What phase one orthodontics actually is
Phase 1 is early orthodontic care for children who still have a mix of baby teeth and adult teeth, usually somewhere around ages six to ten. You’ll also hear it called early treatment or interceptive treatment. It isn’t about getting a head start on a photo-ready smile.
Here’s where Dr. Vanderstelt’s approach differs from the traditional one. For her, early treatment is about how your child’s jaw and airway are developing, not just how the front teeth look. While the bones are still soft and easy to guide, there’s a window to make room, widen a narrow upper jaw, and support better breathing. A jaw that grows too narrow doesn’t only crowd teeth. It can leave less room in the airway, and that often shows up as mouth breathing, restless sleep, and trouble focusing during the day. Those signals matter to her as much as a crossbite does, because they affect far more than a smile.
That doesn’t mean she rushes anyone into treatment. She won’t invent a problem that isn’t there, and plenty of kids who come in don’t need an appliance. But she isn’t quick to tell a family to just wait and see when she can catch a child’s growth heading the wrong way early, while it’s still easy to steer. Getting the timing right can shorten whatever treatment comes later, head off extractions or surgery down the road, and give a child more room to breathe and grow into. Phase 1 is one part of two-phase orthodontic treatment, and not every child who has a first phase will need a second.
Why age 7 comes up so often
The American Association of Orthodontists recommends that every child have a first orthodontic check by age seven. This is the part that trips parents up, because it sounds like the AAO is recommending braces at seven. It isn’t.

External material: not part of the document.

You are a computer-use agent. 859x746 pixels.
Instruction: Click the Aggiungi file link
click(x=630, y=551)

By age seven, enough adult teeth have come in and enough jaw growth has happened that an orthodontist can spot developing problems early: a narrow upper jaw, a crossbite, severe crowding, a bite drifting the wrong direction. Spotting those things early is not the same as treating them early. It means Dr. Vanderstelt can tell you whether to act now, keep an eye on it, or stop worrying about it entirely.

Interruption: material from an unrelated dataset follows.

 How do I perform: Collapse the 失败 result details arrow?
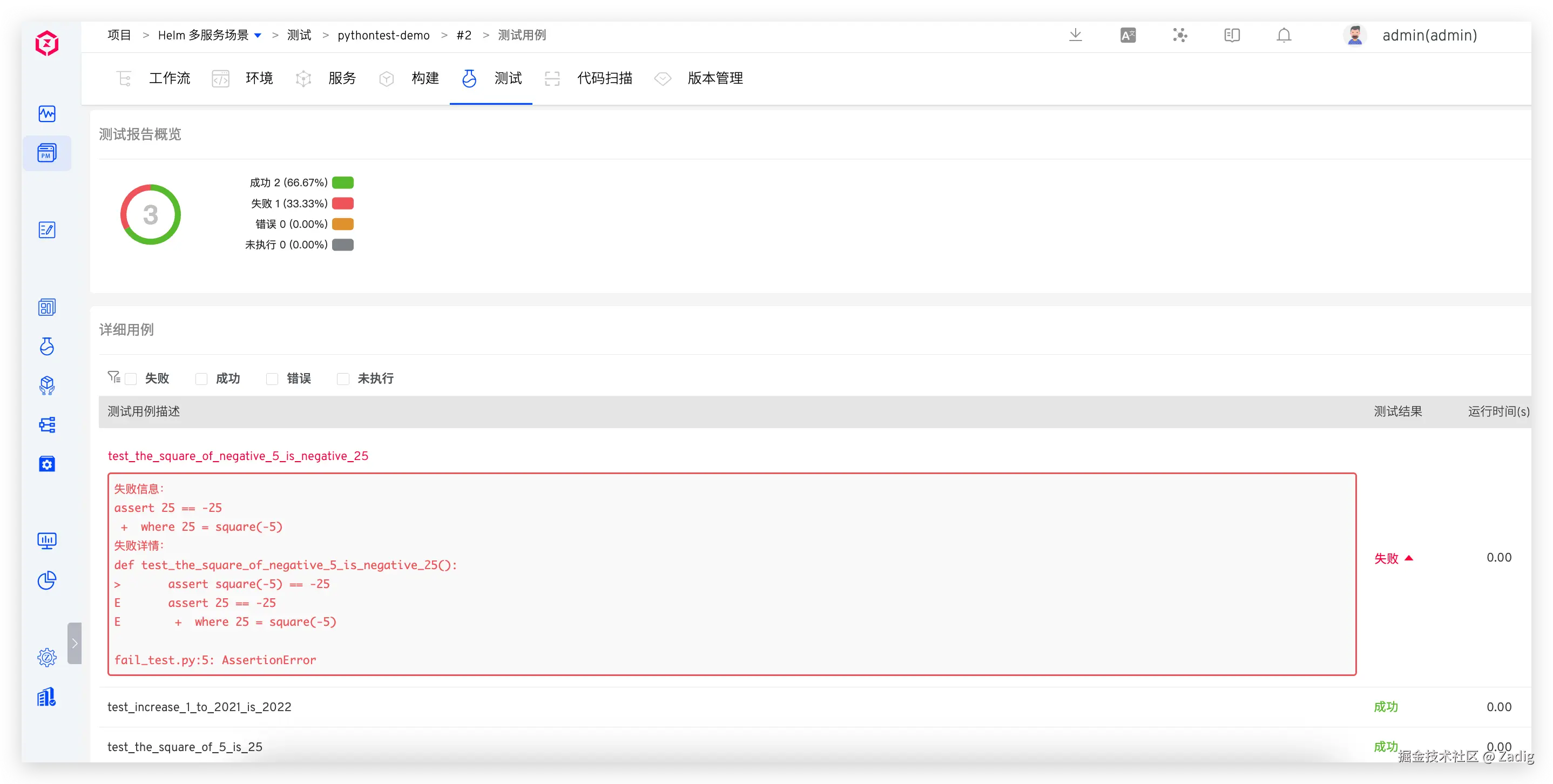click(1408, 558)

That last outcome is more common than most parents expect. A good share of these early visits end with Dr. Vanderstelt saying some version of “everything is developing the way it should, let’s just check in now and then.” There’s no charge to hear that, and no obligation to do anything else.
Here’s the part worth underlining: age seven isn’t a gate, it’s a default. It’s the checkpoint the AAO settles on for kids when nothing has obviously come up. If you’ve already noticed something, snoring that won’t settle, a crossbite, a thumb habit, a jaw that looks a little off to you, you don’t have to wait for a birthday or a dentist’s referral. The AAO’s own advice is to see an orthodontist the moment you notice an issue, at any age. Dr. Vanderstelt is glad to take an early look at six, or sooner when something clearly needs attention. If your gut says something is off, that’s reason enough to come in.
How your child’s breathing fits into all of this
Here’s where Aligned is a little different from a standard orthodontic office. Dr. Vanderstelt doesn’t just look at how your child’s teeth line up. She looks at how your child breathes, because the two are connected.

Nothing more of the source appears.